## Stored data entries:
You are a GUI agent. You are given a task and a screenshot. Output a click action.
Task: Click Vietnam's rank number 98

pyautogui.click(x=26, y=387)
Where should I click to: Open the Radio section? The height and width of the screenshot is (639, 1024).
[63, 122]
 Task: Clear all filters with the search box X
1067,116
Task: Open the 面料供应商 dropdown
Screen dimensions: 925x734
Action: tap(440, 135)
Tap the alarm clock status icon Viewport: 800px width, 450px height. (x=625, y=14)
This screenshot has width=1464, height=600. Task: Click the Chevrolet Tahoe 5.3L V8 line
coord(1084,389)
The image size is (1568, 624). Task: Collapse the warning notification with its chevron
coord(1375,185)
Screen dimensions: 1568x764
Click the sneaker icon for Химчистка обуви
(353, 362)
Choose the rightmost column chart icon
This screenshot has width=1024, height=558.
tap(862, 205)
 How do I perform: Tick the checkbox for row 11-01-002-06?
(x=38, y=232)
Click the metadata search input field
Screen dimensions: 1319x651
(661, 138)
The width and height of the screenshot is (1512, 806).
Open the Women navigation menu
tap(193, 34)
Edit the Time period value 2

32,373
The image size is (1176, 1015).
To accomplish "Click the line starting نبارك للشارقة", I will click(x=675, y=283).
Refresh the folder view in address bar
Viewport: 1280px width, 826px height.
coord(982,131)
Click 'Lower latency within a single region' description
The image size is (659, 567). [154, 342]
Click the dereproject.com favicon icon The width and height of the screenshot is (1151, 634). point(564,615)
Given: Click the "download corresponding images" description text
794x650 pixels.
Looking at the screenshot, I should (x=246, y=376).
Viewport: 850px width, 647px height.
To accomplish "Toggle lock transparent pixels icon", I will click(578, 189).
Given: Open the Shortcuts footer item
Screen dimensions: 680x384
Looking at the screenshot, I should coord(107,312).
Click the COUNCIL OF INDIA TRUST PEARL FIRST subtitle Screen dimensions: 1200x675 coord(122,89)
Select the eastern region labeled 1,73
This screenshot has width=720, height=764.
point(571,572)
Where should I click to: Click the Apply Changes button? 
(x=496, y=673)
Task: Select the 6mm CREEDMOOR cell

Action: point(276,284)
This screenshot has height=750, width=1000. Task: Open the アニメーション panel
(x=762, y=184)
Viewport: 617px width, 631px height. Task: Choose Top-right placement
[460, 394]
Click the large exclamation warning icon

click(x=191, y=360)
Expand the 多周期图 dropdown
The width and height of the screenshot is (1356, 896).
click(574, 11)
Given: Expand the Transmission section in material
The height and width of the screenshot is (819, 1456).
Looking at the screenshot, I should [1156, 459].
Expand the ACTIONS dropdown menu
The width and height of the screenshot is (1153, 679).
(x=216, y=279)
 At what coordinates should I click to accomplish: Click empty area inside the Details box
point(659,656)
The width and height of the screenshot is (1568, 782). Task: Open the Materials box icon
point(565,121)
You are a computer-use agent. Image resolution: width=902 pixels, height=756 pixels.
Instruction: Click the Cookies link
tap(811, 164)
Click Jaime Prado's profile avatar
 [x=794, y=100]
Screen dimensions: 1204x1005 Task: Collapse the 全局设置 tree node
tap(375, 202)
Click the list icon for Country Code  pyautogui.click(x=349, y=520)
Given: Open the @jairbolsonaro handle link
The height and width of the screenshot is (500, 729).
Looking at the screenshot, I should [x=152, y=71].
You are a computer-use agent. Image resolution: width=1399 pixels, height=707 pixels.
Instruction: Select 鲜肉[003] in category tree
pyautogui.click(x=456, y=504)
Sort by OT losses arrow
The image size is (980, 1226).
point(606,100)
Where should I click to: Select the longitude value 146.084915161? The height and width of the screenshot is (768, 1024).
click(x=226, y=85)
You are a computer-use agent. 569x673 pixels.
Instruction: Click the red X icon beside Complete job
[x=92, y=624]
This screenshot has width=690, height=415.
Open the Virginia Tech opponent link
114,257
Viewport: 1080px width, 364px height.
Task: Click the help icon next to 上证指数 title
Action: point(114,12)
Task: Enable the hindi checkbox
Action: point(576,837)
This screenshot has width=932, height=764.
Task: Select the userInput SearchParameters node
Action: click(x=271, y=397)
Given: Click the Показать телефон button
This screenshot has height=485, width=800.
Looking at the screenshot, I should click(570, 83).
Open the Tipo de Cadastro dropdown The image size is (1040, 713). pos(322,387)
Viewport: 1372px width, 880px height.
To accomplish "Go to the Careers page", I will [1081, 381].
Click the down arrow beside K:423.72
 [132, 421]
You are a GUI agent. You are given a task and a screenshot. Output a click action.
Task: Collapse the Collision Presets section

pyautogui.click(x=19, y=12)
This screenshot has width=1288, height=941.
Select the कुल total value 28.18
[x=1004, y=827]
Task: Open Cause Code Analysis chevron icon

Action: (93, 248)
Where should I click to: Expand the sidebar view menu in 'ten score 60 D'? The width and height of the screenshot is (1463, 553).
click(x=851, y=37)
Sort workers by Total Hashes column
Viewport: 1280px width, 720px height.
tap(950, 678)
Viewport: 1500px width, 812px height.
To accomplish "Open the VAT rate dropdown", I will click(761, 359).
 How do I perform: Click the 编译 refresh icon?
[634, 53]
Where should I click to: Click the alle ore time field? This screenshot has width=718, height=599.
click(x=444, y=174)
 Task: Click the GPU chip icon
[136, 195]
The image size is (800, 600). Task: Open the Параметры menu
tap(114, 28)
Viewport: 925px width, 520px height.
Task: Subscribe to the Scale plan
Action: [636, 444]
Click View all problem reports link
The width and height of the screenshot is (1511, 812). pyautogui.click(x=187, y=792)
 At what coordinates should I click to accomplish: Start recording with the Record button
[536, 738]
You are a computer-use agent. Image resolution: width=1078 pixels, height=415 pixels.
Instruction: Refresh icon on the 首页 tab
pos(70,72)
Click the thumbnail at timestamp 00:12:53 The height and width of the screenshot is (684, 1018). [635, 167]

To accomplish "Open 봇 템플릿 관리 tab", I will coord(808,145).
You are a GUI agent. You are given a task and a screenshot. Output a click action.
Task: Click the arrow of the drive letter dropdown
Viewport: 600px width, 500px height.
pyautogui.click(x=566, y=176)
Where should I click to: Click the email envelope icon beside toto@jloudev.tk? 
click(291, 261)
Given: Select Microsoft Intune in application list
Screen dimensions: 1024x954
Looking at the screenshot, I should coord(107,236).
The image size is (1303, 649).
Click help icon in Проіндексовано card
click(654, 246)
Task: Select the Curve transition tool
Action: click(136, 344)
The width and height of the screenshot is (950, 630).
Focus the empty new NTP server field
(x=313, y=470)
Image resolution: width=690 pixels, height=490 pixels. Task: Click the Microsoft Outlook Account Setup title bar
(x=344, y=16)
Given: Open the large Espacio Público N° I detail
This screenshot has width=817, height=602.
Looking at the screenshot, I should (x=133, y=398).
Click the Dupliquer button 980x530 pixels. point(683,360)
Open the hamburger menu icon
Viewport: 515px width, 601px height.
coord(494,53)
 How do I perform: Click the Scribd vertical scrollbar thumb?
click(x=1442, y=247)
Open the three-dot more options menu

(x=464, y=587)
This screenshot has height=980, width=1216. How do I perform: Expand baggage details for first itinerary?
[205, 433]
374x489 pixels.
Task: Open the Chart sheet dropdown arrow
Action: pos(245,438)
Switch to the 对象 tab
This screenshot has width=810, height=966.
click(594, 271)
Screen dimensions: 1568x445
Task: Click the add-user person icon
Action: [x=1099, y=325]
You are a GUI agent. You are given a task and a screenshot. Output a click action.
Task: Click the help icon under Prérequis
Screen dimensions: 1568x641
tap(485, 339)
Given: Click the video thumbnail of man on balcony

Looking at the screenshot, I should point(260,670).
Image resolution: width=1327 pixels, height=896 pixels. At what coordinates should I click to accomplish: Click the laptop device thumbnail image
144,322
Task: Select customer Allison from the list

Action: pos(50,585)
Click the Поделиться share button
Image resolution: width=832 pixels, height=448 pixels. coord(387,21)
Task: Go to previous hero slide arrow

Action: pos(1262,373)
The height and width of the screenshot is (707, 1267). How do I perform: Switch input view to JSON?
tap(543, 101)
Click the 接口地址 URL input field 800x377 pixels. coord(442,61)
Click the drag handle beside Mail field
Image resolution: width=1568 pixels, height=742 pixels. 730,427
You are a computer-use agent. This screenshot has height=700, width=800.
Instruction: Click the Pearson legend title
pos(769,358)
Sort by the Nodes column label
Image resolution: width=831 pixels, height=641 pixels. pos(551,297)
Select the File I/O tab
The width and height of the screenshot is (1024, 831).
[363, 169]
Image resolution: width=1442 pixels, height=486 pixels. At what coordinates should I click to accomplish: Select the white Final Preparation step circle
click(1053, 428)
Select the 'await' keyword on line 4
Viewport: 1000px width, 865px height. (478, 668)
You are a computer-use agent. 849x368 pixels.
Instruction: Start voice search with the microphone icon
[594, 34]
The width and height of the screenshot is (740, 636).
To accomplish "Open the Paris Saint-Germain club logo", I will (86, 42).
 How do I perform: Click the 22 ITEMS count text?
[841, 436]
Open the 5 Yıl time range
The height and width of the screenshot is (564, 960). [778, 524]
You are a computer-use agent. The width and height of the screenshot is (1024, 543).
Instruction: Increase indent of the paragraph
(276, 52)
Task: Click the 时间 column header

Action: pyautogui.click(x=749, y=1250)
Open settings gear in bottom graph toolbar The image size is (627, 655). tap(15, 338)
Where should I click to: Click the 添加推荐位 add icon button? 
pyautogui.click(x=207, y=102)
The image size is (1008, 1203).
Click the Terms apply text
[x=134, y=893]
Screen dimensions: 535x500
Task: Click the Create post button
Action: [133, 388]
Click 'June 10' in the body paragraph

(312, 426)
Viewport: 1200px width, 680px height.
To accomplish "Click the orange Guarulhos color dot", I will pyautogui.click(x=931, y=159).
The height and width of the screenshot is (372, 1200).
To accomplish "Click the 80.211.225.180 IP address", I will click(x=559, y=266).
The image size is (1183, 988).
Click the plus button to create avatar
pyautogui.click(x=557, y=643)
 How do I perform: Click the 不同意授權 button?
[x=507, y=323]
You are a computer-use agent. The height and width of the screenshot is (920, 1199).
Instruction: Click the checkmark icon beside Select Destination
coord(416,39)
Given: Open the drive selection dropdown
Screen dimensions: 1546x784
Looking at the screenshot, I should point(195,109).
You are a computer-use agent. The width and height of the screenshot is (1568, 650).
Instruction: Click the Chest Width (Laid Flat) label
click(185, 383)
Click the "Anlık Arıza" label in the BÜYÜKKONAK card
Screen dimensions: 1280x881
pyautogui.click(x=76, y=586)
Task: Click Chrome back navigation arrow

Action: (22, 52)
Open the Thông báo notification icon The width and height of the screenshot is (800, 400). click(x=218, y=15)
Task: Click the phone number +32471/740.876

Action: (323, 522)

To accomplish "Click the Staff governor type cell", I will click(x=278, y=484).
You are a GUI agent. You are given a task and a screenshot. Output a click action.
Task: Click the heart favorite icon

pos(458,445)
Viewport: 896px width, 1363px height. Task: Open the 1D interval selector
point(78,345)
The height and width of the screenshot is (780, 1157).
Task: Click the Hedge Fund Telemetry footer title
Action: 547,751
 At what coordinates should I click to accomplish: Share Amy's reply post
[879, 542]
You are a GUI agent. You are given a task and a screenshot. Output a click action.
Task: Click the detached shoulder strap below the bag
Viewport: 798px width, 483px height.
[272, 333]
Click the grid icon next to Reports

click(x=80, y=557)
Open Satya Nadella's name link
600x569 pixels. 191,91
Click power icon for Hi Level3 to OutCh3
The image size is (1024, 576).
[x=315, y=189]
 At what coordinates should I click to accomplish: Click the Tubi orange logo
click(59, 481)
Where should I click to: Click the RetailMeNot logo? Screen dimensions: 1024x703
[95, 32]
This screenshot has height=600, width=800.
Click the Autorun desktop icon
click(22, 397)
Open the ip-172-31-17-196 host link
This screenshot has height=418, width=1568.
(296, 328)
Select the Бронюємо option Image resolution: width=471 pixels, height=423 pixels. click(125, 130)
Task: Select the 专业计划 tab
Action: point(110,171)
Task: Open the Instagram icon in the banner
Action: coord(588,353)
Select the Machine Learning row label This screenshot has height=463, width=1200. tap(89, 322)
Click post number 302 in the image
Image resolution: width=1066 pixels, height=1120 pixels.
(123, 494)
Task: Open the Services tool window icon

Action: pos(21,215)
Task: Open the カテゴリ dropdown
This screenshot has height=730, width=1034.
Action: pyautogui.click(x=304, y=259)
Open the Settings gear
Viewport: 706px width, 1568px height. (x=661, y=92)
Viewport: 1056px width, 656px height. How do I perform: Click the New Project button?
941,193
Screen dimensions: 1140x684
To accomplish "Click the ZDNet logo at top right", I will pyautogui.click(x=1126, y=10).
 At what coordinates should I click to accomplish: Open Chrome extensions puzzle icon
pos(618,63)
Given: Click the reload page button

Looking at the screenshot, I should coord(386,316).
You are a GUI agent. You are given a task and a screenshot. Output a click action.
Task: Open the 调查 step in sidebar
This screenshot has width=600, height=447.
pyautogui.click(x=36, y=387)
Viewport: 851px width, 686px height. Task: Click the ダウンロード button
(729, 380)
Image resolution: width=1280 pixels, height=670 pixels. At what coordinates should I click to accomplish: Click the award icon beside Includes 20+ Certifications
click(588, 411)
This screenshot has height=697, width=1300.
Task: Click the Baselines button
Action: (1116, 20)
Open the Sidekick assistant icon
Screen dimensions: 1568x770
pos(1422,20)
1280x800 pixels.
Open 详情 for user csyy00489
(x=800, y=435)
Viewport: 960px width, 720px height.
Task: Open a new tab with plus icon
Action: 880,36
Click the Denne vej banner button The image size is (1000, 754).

## Your objective:
Give back exactly the lines above, from the line containing "Task: Select customer Allison from the list" through the line containing "Viewport: 1200px width, 680px height.", with both end lines and nothing more.

## Exercise result:
Task: Select customer Allison from the list

Action: pos(50,585)
Click the Поделиться share button
Image resolution: width=832 pixels, height=448 pixels. coord(387,21)
Task: Go to previous hero slide arrow

Action: pos(1262,373)
The height and width of the screenshot is (707, 1267). How do I perform: Switch input view to JSON?
tap(543, 101)
Click the 接口地址 URL input field 800x377 pixels. coord(442,61)
Click the drag handle beside Mail field
Image resolution: width=1568 pixels, height=742 pixels. 730,427
You are a computer-use agent. This screenshot has height=700, width=800.
Instruction: Click the Pearson legend title
pos(769,358)
Sort by the Nodes column label
Image resolution: width=831 pixels, height=641 pixels. pos(551,297)
Select the File I/O tab
The width and height of the screenshot is (1024, 831).
[363, 169]
Image resolution: width=1442 pixels, height=486 pixels. At what coordinates should I click to accomplish: Select the white Final Preparation step circle
click(1053, 428)
Select the 'await' keyword on line 4
Viewport: 1000px width, 865px height. (478, 668)
You are a computer-use agent. 849x368 pixels.
Instruction: Start voice search with the microphone icon
[594, 34]
The width and height of the screenshot is (740, 636).
To accomplish "Open the Paris Saint-Germain club logo", I will (86, 42).
 How do I perform: Click the 22 ITEMS count text?
[841, 436]
Open the 5 Yıl time range
The height and width of the screenshot is (564, 960). [778, 524]
You are a computer-use agent. The width and height of the screenshot is (1024, 543).
Instruction: Increase indent of the paragraph
(276, 52)
Task: Click the 时间 column header

Action: pyautogui.click(x=749, y=1250)
Open settings gear in bottom graph toolbar The image size is (627, 655). tap(15, 338)
Where should I click to: Click the 添加推荐位 add icon button? 
pyautogui.click(x=207, y=102)
The image size is (1008, 1203).
Click the Terms apply text
[x=134, y=893]
Screen dimensions: 535x500
Task: Click the Create post button
Action: [133, 388]
Click 'June 10' in the body paragraph

(312, 426)
Viewport: 1200px width, 680px height.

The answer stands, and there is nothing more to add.